Лиц прелесть, станов красота —
С костей их — все покровы спали.
Одно осталось: их уста,
Как прежде, все еще смеялись;
Но одинаков был у всех
Широких уст безгласный смех.
Глаза мои в толпе терялись,
Я никого не видел в ней:
Все были сходны, все смешались…
Плясало сборище костей.
Когда некоторые декабристы говорили, что Пушкин прожил бы дольше, если бы попал в 1825-м в тюрьму, а потом в Сибирь, Иван Пущин, как никто знавший друга-поэта, возражал: «Положительно, сибирская жизнь, та, на которую впоследствии мы были обречены в течение тридцати лет, если б и не вовсе иссушила его могучий талант, то далеко не дала бы ему возможности достичь того развития, которое, к несчастью, и в другой сфере жизни несвоевременно было прервано» [Пущин, с. 87].

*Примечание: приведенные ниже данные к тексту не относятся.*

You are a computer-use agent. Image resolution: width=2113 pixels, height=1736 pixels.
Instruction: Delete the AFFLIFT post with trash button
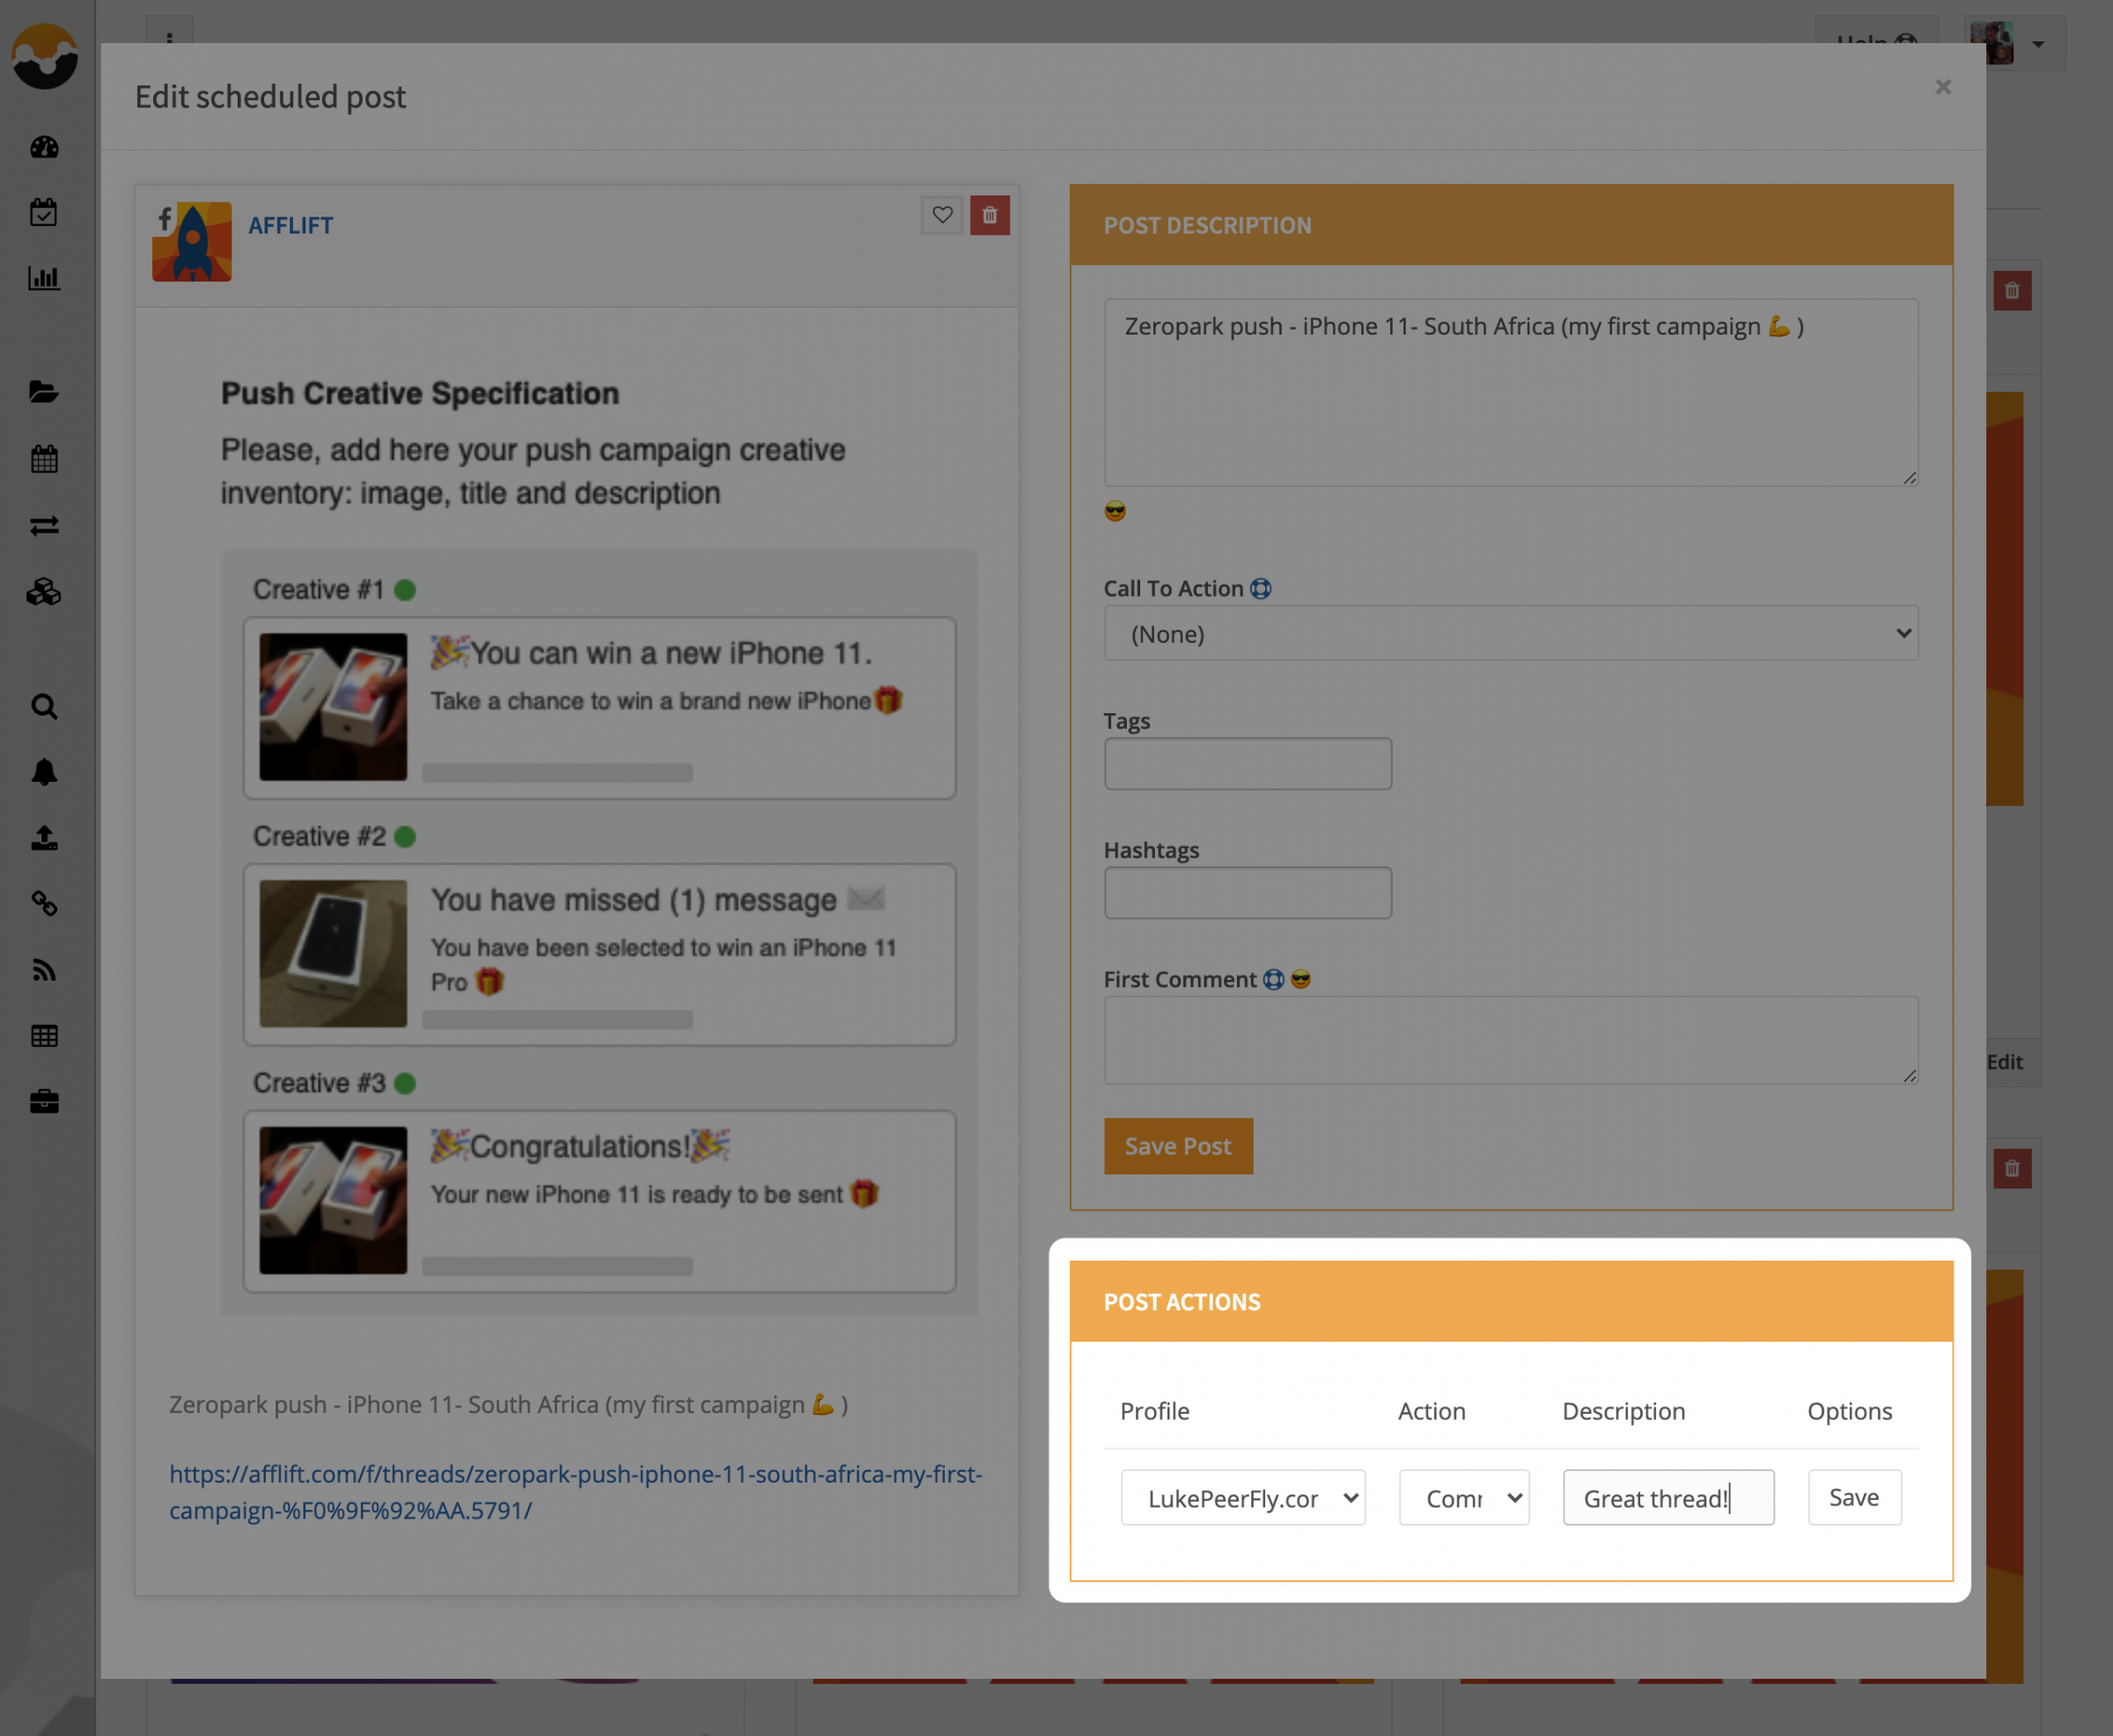989,215
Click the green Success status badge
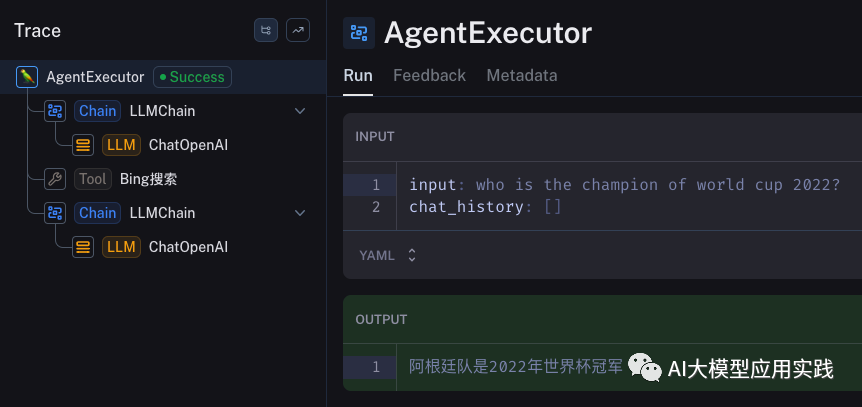 coord(192,77)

Грибоедов лучше всех понимал «своего Сашу» — и оттого больше других беспокоился, воображал, что значит для такого нежного, экзальтированного юноши сибирское заточение.
В бумагах Грибоедова сохранилось стихотворение к А. О. , восьмистишие-молитва.
Я дружбу пел… Когда струнам касался,
Твой гений над главой моей парил,
В стихах моих, в душе тебя любил
И призывал, и о тебе терзался!..
О, мой творец! Едва расцветший век
Ужели ты безжалостно пресек?
Допустишь ли, чтобы его могила
Живого от любви моей сокрыла?..
Пушкин напишет о прекрасной женщине — «гений чистой красоты…»; для Грибоедова — дух, образ, гений друга «над главой моей парил…»
Автор «Горя» — великий поэт; Одоевский для него необыкновенно важен, велик не литературным дарованием, другим: «Каков я был до отъезда в Персию… плюс множество прекрасных качеств, которых я никогда не имел» [Гр., т. III, с. 179].
Второе, лучшее «я» Грибоедова — с ним, в нем постоянно:
В стихах моих, в душе тебя любил…
Об Одоевском — как об уже умершем: «век… безжалостно пресек», «его могила».
Предчувствие вечной разлуки, которая может быть ускорена гибелью одного из них. Государственного преступника Одоевского или государственного деятеля Грибоедова.